A $150m legal claim brought against a group of shipping companies over a six-year cartel transporting cars to the UK is set to be heard in early 2025.

The 10-week trial was pencilled in on Thursday at the first hearing since English appeal court judges ruled last year that the case should go ahead.

“We will put in the diary, in pencil, a 10-week trial in the first quarter of 2025,” said Marcus Smith, the chair of the Competition Appeal Tribunal.

“We will find a tribunal to deal with it. We will make that work.”

The US-style group action brought by prominent consumer advocate Mark McLaren is seeking compensation for UK motorists who bought new cars over nine years.

He claims they were overcharged because of delivery price-fixing between the carriers.

Estimated losses to British motorists range from £71m to £143m, with interest added. The claim is reported to amount to up £60 per new car.

The case follows a decision by the European Commission in 2018 to censure vehicle carriers Mitsui OSK Lines, K Line, NYK Line, Compania Sud Americana de Vapores, Wallenius Wilhelmsen Logistics and its sister company, Eukor.

Imposing a fine of €395m on four of the five, the EC found the carriers had broken EU competition law by fixing prices, allocating business and exchanging commercially sensitive information. MOL avoided a fine after it revealed the existence of the cartel.

The shipping companies had tried but failed to get the UK class action case kicked out because of an error by the tribunal about how the pricing of car transport was calculated.

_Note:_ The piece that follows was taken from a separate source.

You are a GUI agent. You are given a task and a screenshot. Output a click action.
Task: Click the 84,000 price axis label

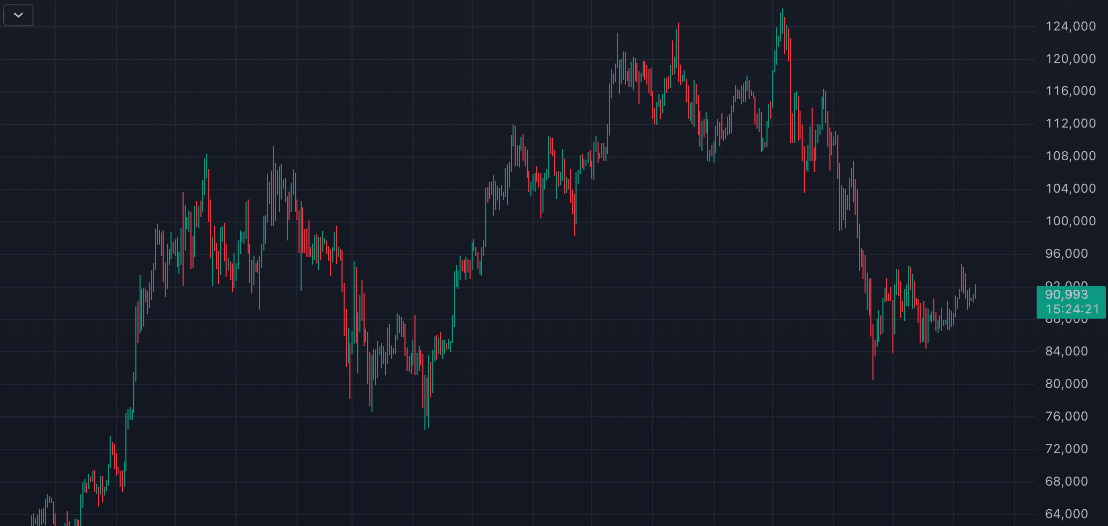[x=1067, y=351]
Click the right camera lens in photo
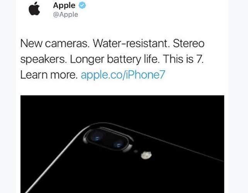Image resolution: width=248 pixels, height=193 pixels. pos(118,145)
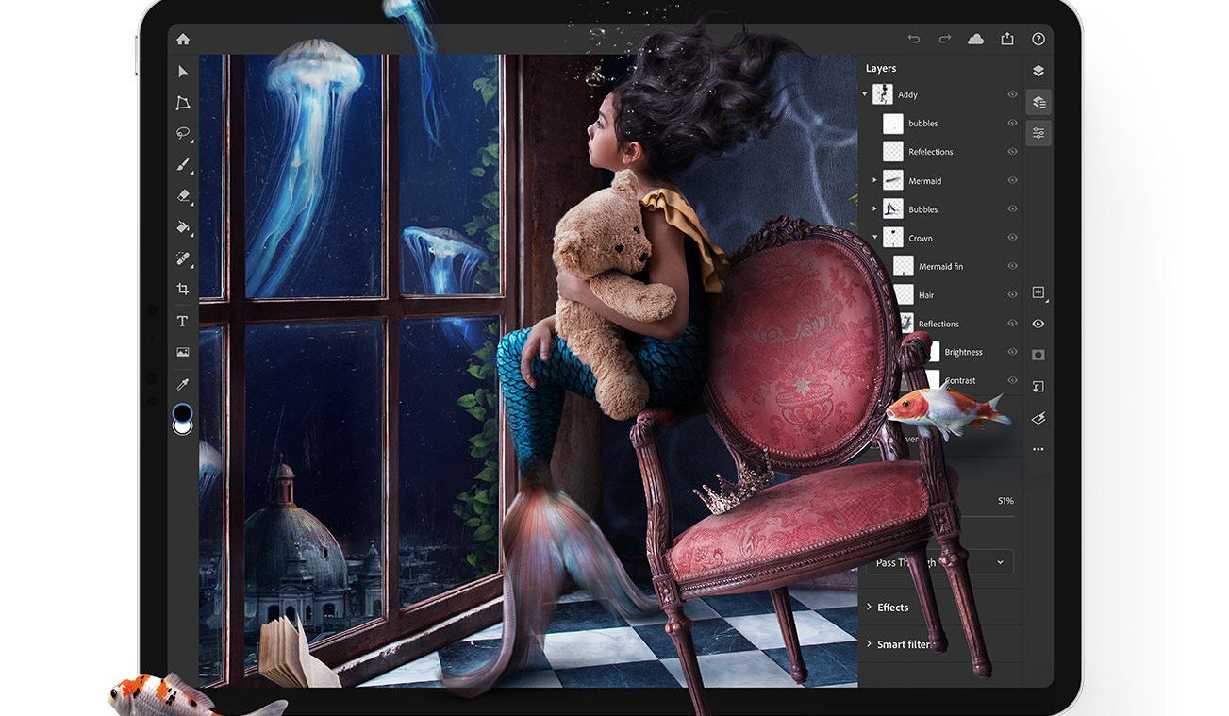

The appeal court accepted there had been an error but said the case should go ahead. But it left the pricing issue unresolved.

Smith invited lawyers from both sides to come up with their own versions of how pricing worked before they started “carving chunks” out of their opponents.

He said the case was like “two ships passing in the night, two independent theories… but only one can be right”.

Smith had suggested a trial in 2024 but lawyers for both sides said that was not enough time.

The trial pushed into the following year, when “ships that pass in the night might meet at the port, finally”, said Mark Hoskins, counsel for three of the carriers.

The class action claims that motorists in the UK lost out on $150m owing to the car carriers’ cartel behaviour. Photo: Marthe Haarstad/Gram Car Carriers

The claim includes UK motorists and companies who bought or leased new cars affected by the price-fixing activity between October 2006 and September 2015.

The claim in London also included Nissan Motor Car Carrier Co. It was fined by the Indian authorities in January last year along with NYK Line, K Line and MOL for colluding on car carrier rates.

Car carrier owners have separately faced legal claims worldwide from car makers who claim they were overcharged.

Owners have benefited from lucrative long-term fixtures over the last year owing to a shortage of tonnage.